EXTRACTED RECORDS ::
——————

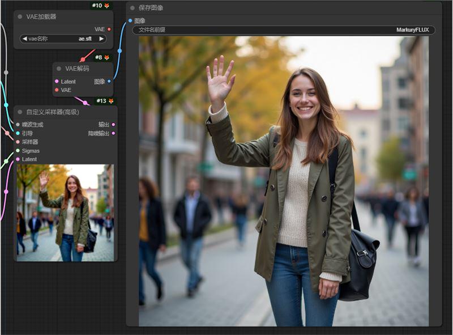Collapse the 保存图像 node via its title dot
The image size is (453, 335).
133,8
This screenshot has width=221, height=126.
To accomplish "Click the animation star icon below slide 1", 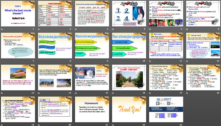I will click(2, 29).
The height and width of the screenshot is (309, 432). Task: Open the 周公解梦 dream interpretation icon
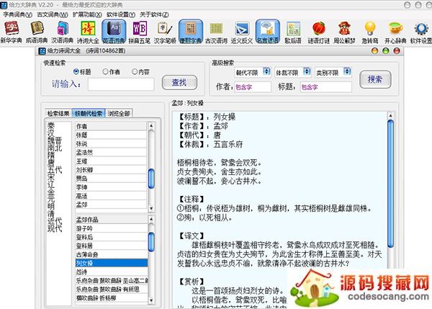pos(346,32)

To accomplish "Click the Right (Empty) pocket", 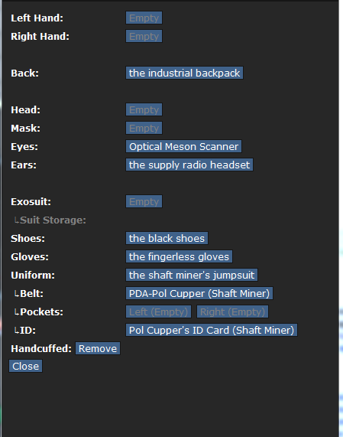I will tap(232, 311).
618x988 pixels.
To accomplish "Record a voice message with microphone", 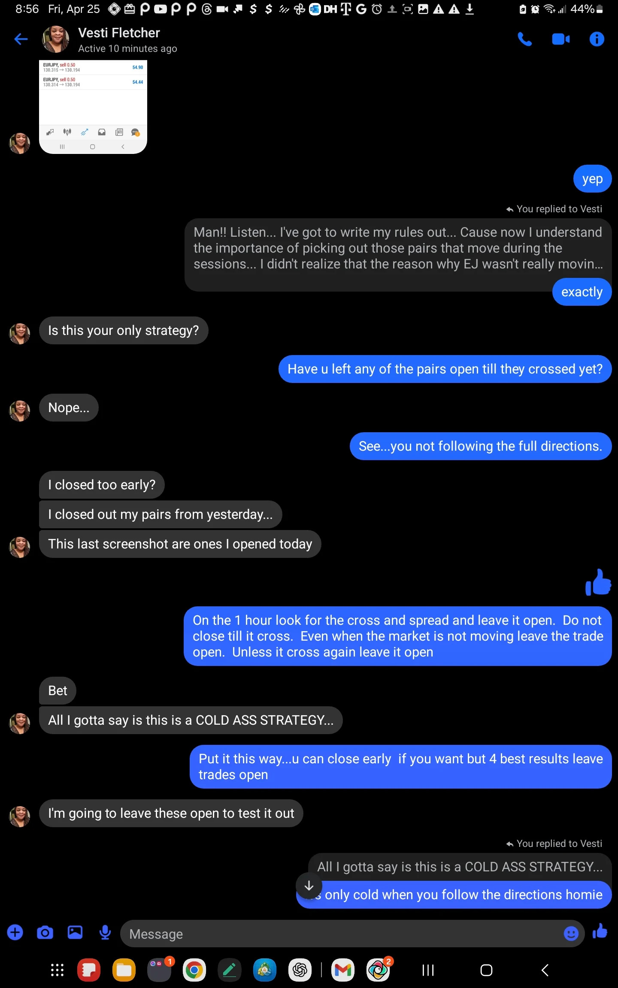I will pos(105,933).
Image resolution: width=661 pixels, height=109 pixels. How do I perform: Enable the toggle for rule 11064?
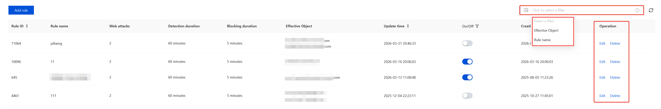tap(467, 43)
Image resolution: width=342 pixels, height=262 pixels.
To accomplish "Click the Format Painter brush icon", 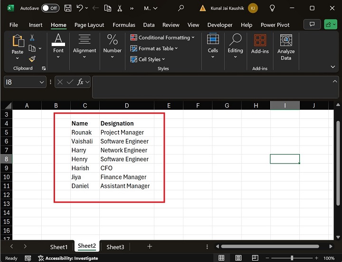I will [32, 59].
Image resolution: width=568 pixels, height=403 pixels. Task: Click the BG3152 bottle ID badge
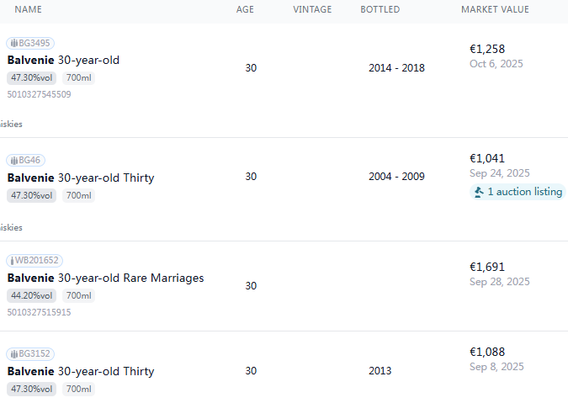point(30,353)
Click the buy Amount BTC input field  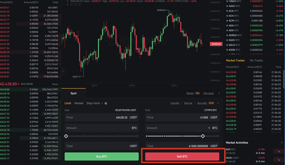[x=101, y=128]
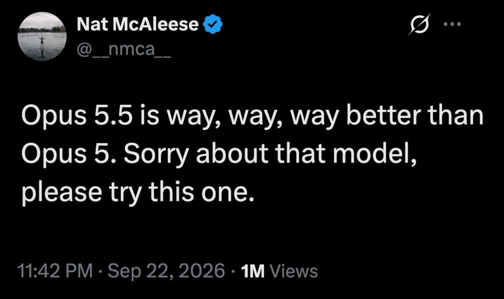Open the Grok explain-post icon
Viewport: 504px width, 299px height.
pyautogui.click(x=419, y=24)
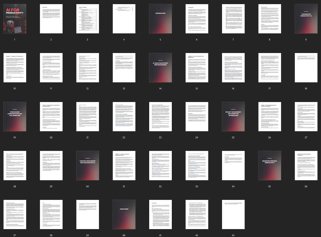This screenshot has height=237, width=321.
Task: Select the Chapter 4 text page 26
Action: coord(269,116)
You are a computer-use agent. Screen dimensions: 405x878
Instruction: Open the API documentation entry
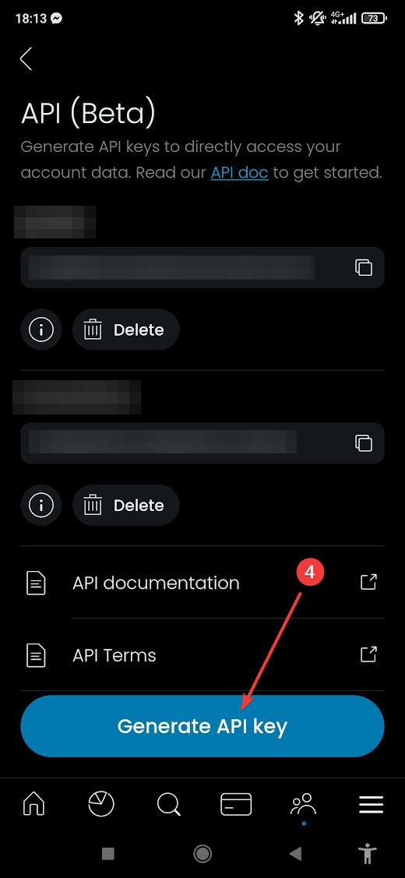coord(203,583)
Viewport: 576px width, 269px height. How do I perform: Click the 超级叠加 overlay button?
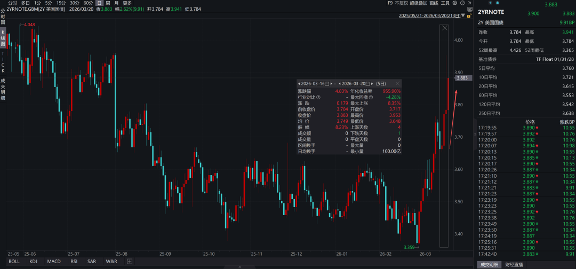tap(419, 3)
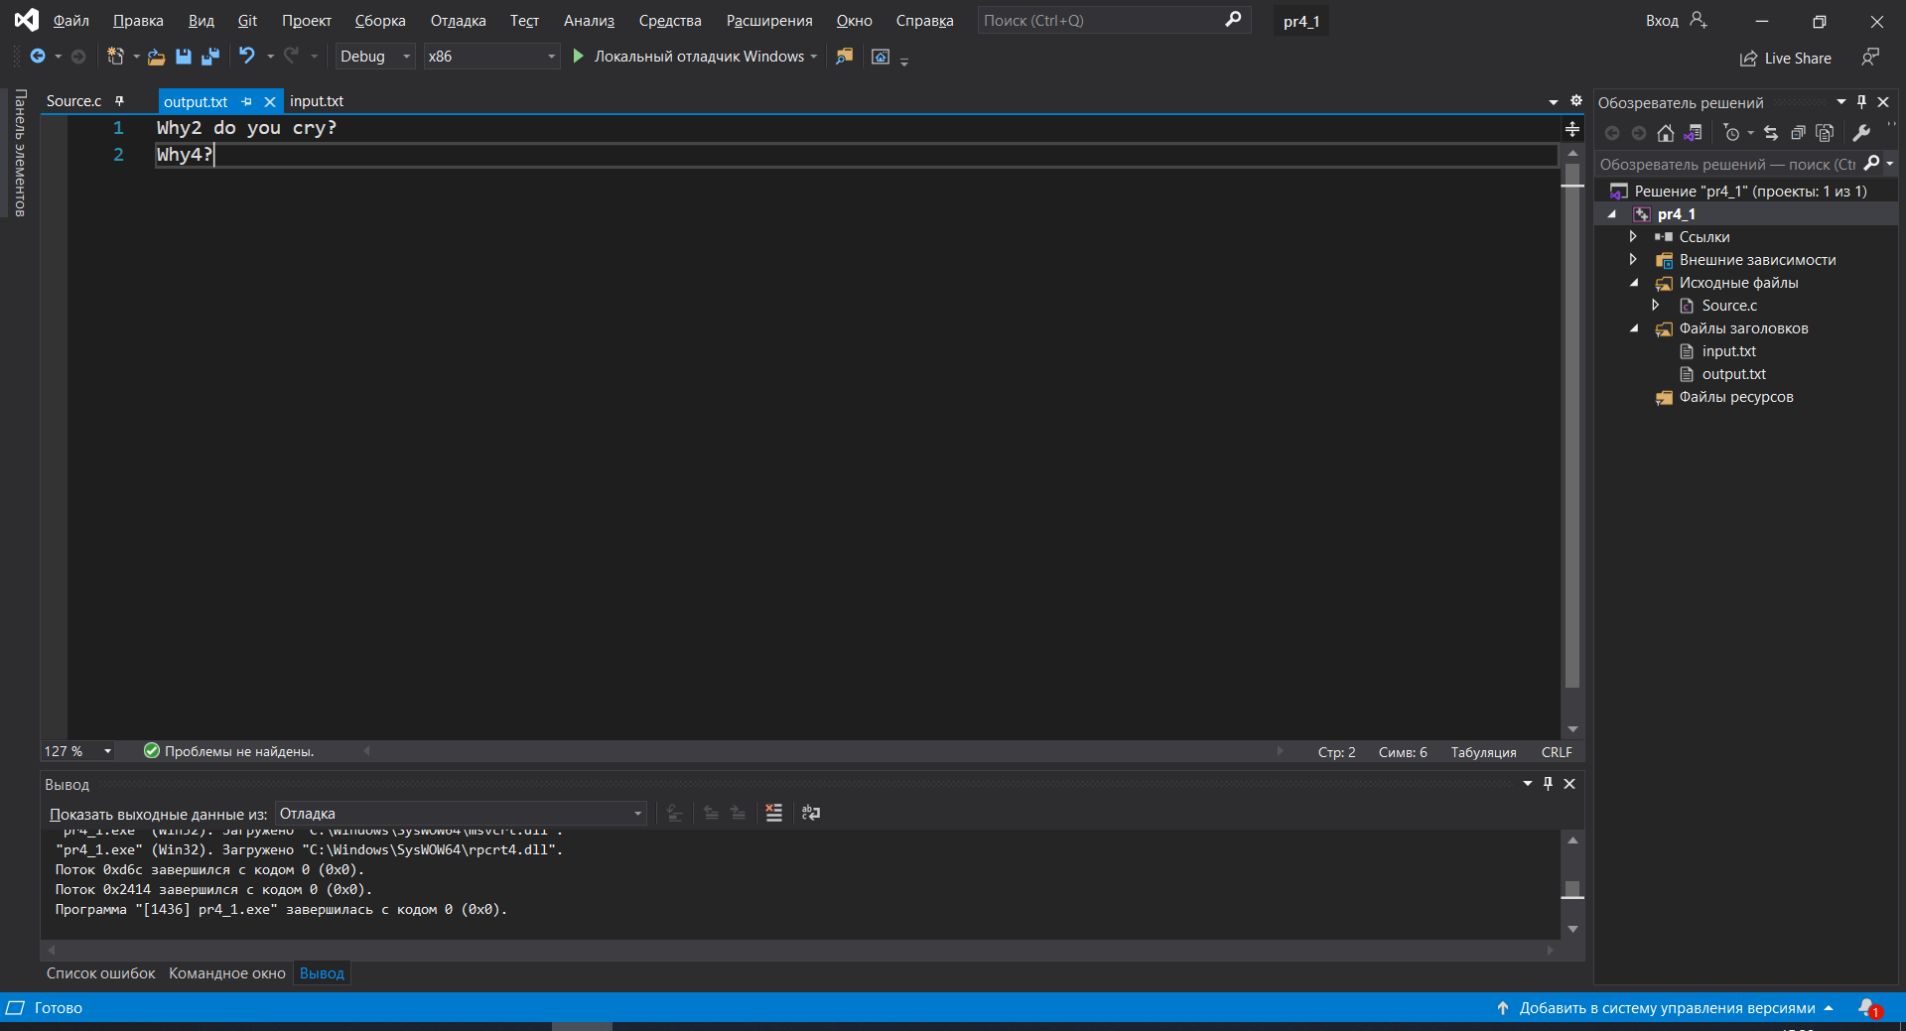The width and height of the screenshot is (1906, 1031).
Task: Open the Сборка menu
Action: pos(379,21)
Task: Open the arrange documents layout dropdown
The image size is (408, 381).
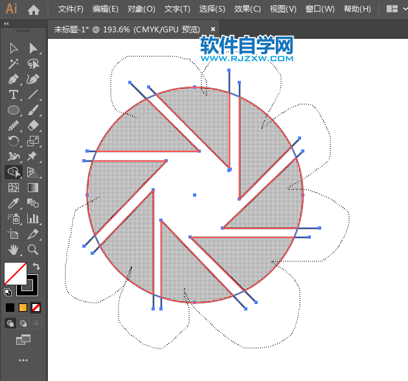Action: tap(392, 9)
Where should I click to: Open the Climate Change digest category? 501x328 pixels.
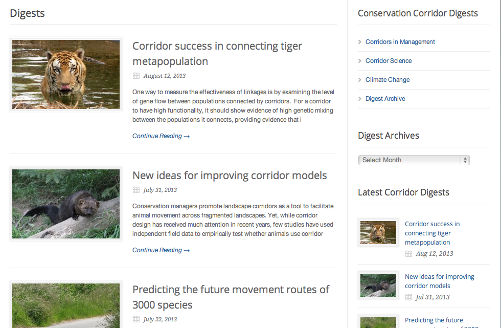[x=387, y=80]
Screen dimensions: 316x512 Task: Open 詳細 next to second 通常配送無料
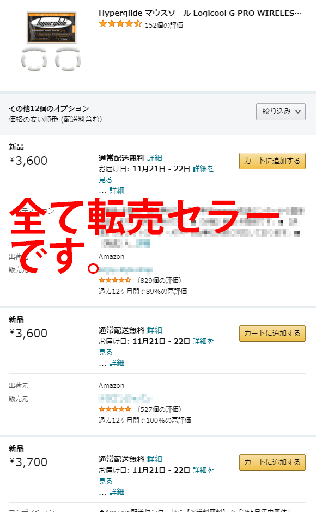(x=154, y=330)
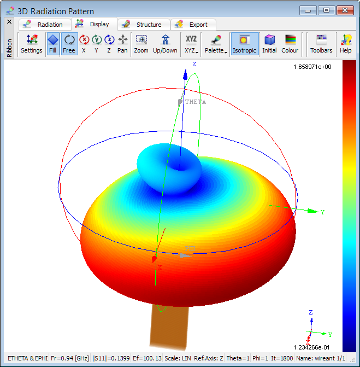This screenshot has width=360, height=367.
Task: Toggle Free rotation mode
Action: pos(69,44)
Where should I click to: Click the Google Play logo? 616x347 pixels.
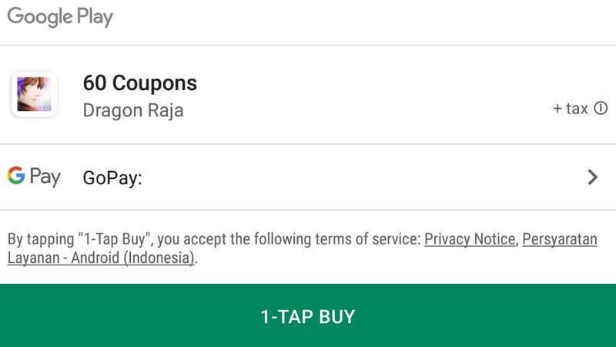60,17

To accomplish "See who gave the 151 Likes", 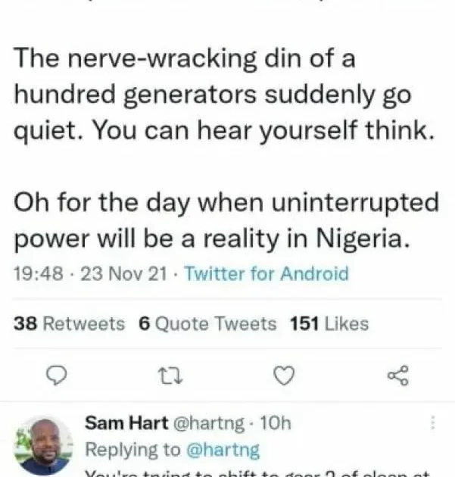I will (x=329, y=324).
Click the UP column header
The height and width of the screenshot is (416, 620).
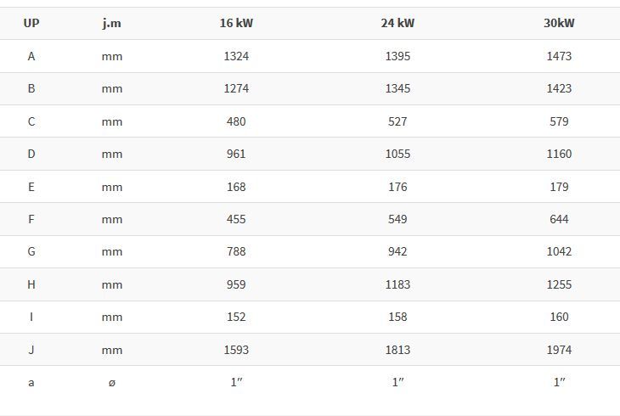[x=31, y=23]
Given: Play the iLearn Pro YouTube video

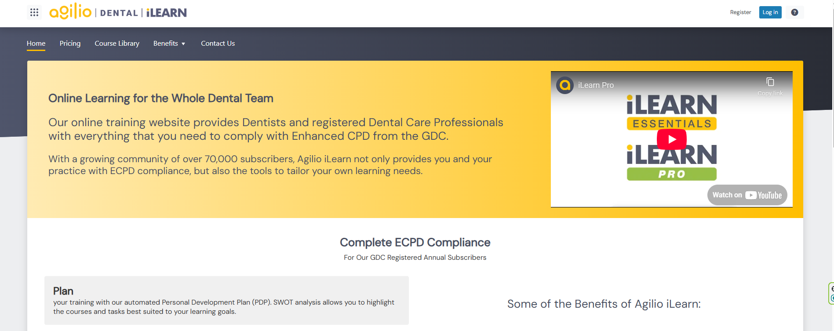Looking at the screenshot, I should tap(671, 139).
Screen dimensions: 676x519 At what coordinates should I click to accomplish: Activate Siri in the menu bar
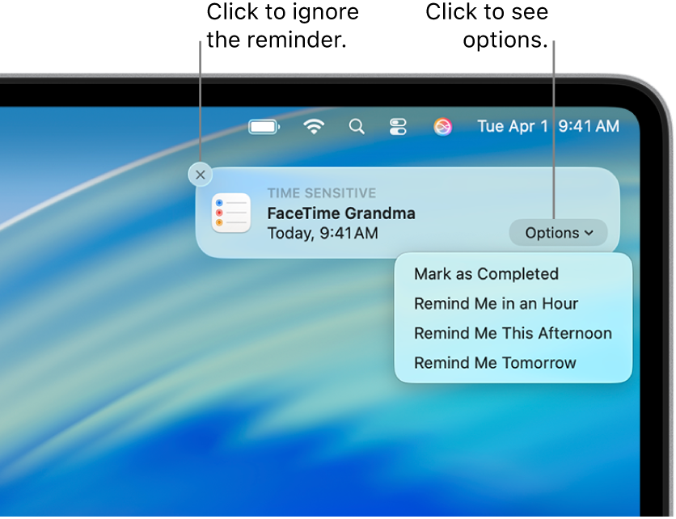point(442,126)
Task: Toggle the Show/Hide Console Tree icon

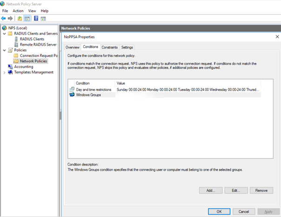Action: 27,18
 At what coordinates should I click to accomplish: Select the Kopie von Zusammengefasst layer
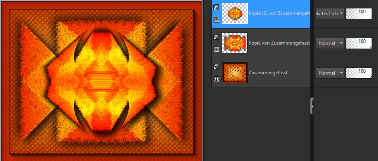pos(279,43)
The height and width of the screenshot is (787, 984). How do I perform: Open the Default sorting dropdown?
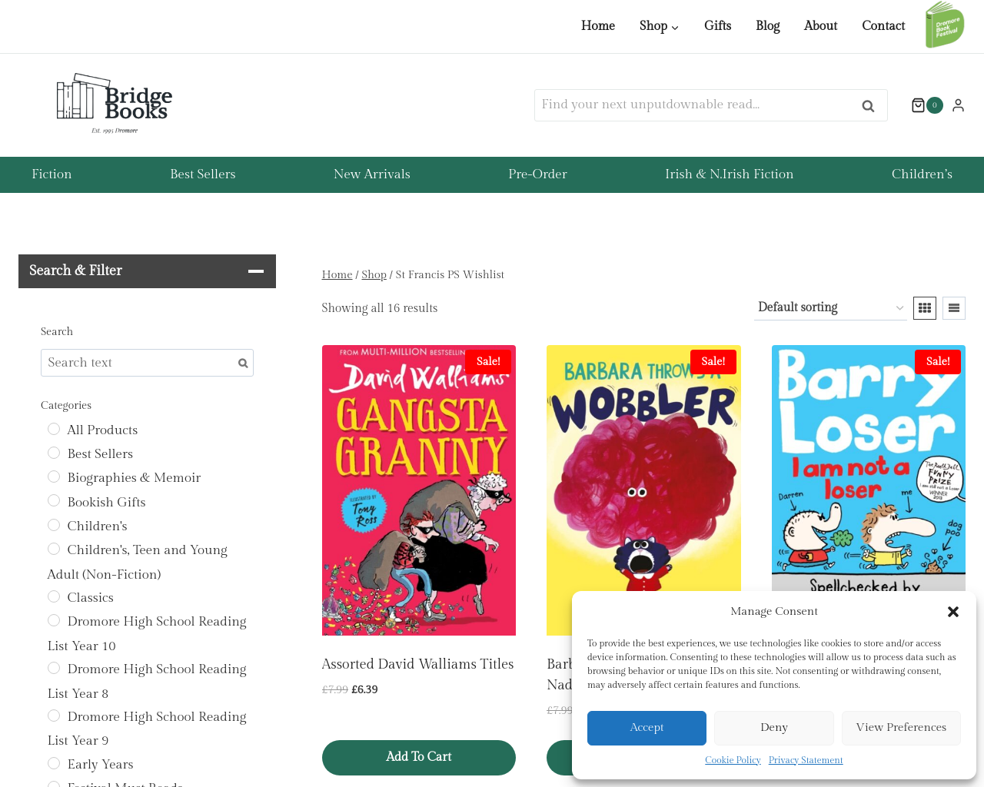[830, 307]
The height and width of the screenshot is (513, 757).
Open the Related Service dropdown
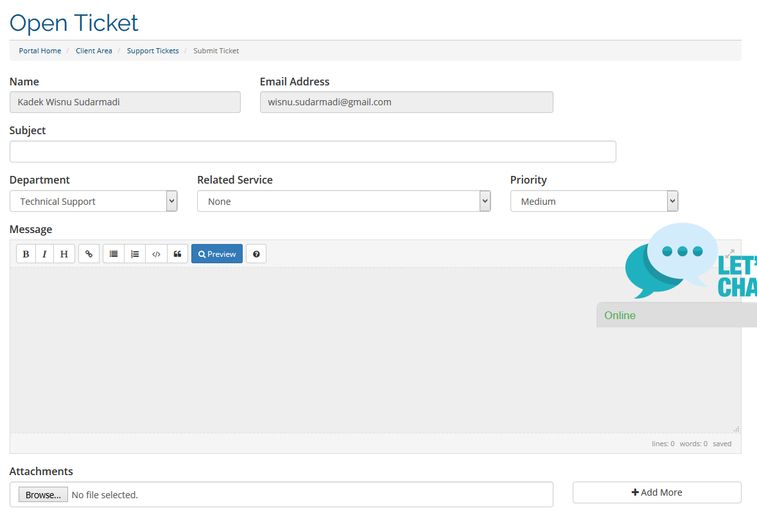344,201
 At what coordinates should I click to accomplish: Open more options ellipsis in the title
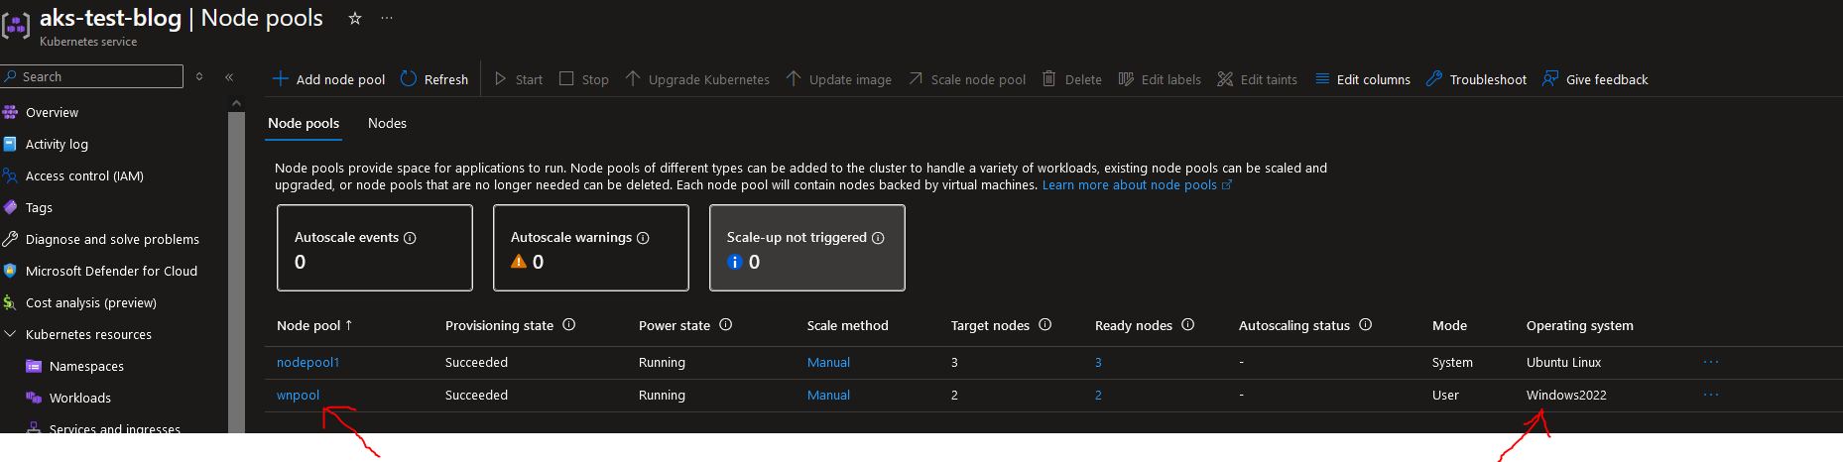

——————

PROMPT ::
From the line containing "The height and width of the screenshot is (416, 620)." through the final line of the listing above, reproduce every line exactly, with no pictures.

ANSWER SPACE ::
The height and width of the screenshot is (416, 620).
[x=31, y=23]
Given: Play the iLearn Pro YouTube video

Looking at the screenshot, I should tap(671, 139).
Screen dimensions: 676x519 At what coordinates should I click to accomplish: Activate Siri in the menu bar
point(442,126)
Task: Toggle the Show/Hide Console Tree icon

Action: 27,18
 At what coordinates should I click to accomplish: Select the Kopie von Zusammengefasst layer
pos(279,43)
The height and width of the screenshot is (787, 984). How do I perform: Open the Default sorting dropdown?
[830, 307]
The height and width of the screenshot is (513, 757).
Open the Related Service dropdown
344,201
 At what coordinates should I click to accomplish: Open more options ellipsis in the title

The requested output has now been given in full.